**AVAILABLE DATA:**
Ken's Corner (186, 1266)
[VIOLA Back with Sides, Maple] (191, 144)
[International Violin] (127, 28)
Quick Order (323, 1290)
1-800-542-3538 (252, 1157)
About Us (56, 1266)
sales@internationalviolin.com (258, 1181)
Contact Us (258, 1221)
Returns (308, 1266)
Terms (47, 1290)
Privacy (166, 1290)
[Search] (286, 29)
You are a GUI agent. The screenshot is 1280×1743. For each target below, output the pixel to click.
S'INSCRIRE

--

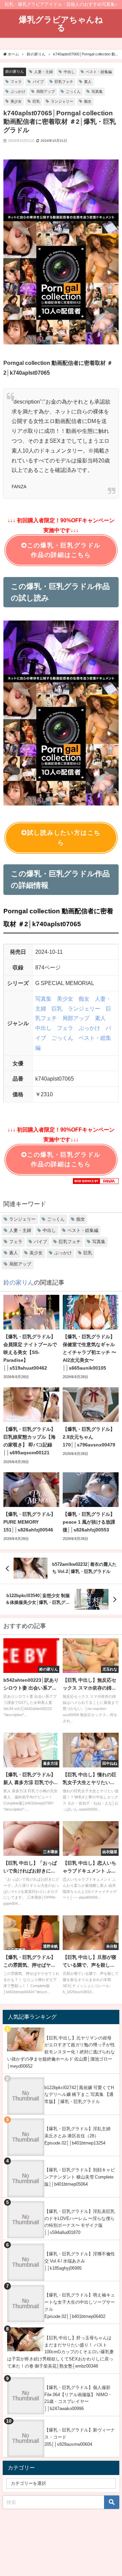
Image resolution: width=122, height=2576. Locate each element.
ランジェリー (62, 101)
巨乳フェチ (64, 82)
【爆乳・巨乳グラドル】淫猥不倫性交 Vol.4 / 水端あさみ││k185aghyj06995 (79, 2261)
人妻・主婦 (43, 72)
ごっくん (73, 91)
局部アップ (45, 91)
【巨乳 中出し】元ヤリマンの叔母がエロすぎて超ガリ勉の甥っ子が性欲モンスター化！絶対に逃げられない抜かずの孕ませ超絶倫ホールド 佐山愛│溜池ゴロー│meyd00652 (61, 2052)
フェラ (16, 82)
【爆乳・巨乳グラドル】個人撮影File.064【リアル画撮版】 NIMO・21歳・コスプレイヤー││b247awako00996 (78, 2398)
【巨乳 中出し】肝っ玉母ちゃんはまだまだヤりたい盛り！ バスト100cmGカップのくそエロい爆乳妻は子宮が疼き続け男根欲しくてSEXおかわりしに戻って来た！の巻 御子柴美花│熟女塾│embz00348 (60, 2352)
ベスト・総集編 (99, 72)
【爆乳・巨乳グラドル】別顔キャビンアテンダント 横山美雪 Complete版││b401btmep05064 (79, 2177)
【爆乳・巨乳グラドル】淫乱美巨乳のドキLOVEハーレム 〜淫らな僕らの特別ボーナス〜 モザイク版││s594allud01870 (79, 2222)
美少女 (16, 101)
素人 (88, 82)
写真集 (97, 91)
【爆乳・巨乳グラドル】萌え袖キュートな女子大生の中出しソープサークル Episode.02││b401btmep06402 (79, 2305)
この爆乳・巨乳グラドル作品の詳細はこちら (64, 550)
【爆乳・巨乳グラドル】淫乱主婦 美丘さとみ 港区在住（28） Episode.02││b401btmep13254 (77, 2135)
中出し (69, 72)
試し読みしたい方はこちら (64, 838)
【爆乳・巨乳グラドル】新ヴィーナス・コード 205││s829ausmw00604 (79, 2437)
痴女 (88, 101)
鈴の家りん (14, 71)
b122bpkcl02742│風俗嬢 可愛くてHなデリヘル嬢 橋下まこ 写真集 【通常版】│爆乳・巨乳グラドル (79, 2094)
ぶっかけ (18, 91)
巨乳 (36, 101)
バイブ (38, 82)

**WHAT THIS TASK INVOLVES:**
Count of lines in the data above that contain the string "Episode": give this number and no other words.

**RESULT FOR THIS TASK:**
2